Trato de mantener a raya a la inconsciente que en mí
habita y, sin embargo, de tanto en cuanto aflora y me desarma. Saber más de lo
debido no siempre es conveniente, pero la tentación, latente e incluso a veces
manifiesta, se agazapa en rincones desde los que asoma para atacar a traición.
Y ahí sí, ahí quisiera leer las mentes de la gente… y aún más, sus miradas, sus
almas. Peligrosa inconsciencia esta que empleo con doble fin: aplacar la
tendencia a autoculparme por ocasionales comportamientos ajenos y afianzarme en
el descarte de mis primeras impresiones, muchas veces certeras.

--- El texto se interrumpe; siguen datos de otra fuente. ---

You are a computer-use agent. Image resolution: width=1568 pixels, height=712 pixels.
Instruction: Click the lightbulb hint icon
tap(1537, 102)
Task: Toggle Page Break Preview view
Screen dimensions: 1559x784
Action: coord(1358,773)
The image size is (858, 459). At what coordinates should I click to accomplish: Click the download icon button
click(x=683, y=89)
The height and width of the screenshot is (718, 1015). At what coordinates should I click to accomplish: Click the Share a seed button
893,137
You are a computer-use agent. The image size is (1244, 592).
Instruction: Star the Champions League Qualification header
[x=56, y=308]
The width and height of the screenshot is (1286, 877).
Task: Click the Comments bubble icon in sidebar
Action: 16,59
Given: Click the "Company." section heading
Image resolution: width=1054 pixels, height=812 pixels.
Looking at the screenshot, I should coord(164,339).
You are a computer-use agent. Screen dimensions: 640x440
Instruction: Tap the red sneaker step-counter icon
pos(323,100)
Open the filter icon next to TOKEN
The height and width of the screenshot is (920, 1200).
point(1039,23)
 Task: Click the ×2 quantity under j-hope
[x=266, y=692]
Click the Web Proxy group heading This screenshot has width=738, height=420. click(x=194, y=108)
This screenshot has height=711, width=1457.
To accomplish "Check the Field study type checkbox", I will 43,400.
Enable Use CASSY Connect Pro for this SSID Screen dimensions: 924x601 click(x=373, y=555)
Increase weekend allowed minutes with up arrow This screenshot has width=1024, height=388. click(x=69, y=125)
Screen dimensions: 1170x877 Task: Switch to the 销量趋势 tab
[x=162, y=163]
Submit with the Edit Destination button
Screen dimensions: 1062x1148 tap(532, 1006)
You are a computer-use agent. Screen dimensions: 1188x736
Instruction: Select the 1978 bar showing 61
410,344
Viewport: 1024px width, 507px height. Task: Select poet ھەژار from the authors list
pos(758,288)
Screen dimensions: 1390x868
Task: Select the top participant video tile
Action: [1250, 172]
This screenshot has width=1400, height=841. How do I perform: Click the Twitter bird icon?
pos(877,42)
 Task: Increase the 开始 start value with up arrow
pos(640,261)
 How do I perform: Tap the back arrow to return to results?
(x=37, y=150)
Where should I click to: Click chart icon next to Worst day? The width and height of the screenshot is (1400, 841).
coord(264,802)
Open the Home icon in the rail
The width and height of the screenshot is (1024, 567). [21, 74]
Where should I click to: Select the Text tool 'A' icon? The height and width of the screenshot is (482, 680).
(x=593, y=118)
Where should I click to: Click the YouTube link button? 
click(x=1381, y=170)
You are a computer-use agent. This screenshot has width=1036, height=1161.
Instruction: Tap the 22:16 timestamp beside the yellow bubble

Si lo pienso bien, sé que debería esforzarme en combatir
tales asuntos, pues tal tendencia se mancha de cierta dosis de absurda
inseguridad, incongruente con el pisar fuerte que trato de marcar a cada paso.
¿Por qué dudar de mi intuición?, ¿a qué pensar que estoy equivocada cuando
alguien me transmite con los ojos?
Pero me envuelve, me enreda, y hasta me vence. Y en tales
momentos sobrevuela en mí una sola idea: quizá si penetro en el interior, en
los sentires que brotan única y exclusivamente de sus entrañas podré poner cada
cosa en su lugar perfecto. Quimérica idea plagada de osadía, a sabiendas de que
el pensamiento humano es absolutamente privado y de que los sentimientos más
profundos son inviolables. ¡Marcado a fuego! ¿Por qué la mantengo entonces? La
respuesta es muy clara: esa idea no me brota de la mente, del sentido común, de
la experiencia,… Esa idea parte en su totalidad de mis emociones más puras y
hay una constante negativa en mí a girarles la cara.
(Quisiera
leer las mentes, los ojos ya los leo...).
MÚSICA: Me voy a morir de tanto amor (B.S.O. Lucía y el sexo), Alberto Iglesias.